3. Absorb excess chlorine to avoid polluting the air Cl2+2NaOH=NaCl+Naclo+H2O
4、cl2>br2>i2
Analysis: The first thing to do is to analyze the question stem:
a. Bromine ions can react with chlorine to form chloride ions and bromine elements;
b There are iodine ions and starch, iodine ions can be oxidized to iodine by chlorine and bromine, and iodine will produce a blue chromogenic reaction with starch;
c is that cold water can absorb halogens in small amounts, and cotton balls soaked in cold water have stronger retardation, and low temperature will condense steam;
d is that the sodium hydroxide solution can react with halogens in large quantities to produce sodium halide and sodium hypohalide.

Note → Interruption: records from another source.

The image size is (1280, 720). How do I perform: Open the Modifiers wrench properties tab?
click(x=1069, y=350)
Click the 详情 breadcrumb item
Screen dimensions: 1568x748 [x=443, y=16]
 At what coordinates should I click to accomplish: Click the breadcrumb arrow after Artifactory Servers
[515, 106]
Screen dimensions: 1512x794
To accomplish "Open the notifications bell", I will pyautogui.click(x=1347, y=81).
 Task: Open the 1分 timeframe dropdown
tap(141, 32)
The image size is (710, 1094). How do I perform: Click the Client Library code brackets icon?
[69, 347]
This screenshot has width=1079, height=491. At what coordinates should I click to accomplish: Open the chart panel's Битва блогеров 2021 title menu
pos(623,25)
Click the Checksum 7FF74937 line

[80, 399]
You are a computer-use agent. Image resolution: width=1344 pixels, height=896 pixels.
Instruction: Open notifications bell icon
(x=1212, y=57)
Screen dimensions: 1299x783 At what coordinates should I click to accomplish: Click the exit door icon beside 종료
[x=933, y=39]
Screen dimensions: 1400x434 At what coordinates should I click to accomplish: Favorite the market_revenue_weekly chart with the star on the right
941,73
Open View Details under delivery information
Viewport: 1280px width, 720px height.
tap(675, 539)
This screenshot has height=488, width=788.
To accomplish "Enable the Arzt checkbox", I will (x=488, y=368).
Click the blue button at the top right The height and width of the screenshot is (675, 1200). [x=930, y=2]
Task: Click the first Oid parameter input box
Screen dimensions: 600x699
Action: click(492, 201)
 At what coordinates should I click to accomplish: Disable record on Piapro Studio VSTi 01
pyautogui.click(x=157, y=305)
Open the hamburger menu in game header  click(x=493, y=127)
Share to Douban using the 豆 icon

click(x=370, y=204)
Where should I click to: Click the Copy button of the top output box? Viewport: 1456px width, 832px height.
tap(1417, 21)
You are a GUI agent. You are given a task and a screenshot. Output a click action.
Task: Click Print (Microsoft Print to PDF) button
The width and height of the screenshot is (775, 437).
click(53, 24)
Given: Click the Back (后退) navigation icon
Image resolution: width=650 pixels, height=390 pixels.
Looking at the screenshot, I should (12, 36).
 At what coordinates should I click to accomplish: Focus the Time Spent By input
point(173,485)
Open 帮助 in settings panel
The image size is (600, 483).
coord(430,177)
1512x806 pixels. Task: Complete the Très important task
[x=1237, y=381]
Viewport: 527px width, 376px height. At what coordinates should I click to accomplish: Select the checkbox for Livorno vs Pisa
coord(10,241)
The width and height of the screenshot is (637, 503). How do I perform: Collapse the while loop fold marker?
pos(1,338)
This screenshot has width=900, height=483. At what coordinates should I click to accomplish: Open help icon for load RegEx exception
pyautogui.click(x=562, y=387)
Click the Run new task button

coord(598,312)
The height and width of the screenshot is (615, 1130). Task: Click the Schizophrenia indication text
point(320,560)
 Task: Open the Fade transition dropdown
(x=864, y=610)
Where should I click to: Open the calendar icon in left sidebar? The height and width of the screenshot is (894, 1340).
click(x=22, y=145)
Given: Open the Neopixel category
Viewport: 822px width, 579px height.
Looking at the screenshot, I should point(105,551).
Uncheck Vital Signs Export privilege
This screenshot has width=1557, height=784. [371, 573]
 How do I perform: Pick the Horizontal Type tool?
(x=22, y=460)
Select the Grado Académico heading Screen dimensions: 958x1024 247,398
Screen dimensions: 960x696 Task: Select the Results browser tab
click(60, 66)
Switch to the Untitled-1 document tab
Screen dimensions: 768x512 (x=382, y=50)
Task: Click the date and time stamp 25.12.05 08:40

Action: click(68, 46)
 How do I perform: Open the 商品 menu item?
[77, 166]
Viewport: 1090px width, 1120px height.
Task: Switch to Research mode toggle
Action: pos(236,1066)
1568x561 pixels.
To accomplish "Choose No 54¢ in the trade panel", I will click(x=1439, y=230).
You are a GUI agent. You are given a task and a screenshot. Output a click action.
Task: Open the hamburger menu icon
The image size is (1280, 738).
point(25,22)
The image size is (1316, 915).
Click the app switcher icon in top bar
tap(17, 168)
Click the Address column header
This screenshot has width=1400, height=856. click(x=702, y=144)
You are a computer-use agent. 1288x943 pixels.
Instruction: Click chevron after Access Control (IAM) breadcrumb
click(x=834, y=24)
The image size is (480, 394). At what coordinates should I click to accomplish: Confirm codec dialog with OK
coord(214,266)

Then look at the specific topic:
1. Write the ionic reaction formula of bromine ion and chlorine as required;
2. The air flow through A will be converted into bromine elemental vapor, but bromine can also oxidize iodine ions to iodine element, so there will be iodine elemental generation on B, and there will be a blue reaction with the starch contained in B, that is, "cotton ball B turns blue";
3. Because bromine and iodine vapor will be condensed and blocked by C cold water cotton balls, it is an excess chlorine gas flow that comes out of the reaction space, and chlorine is toxic and cannot be allowed to be discharged into the atmosphere, so the use of sodium hydroxide solution ** chlorine is an economical, practical and efficient choice in the laboratory;
4. The experimental design is not too good, and it is easy to have accidental situations, but ideally, the chlorine gas flow will be transformed into bromine gas flow through A, and the bromine gas flow will produce iodine element blue when it meets starch, which can reflect the strongest oxidation of chlorine element, the second highest bromine element, and the weakest iodine element.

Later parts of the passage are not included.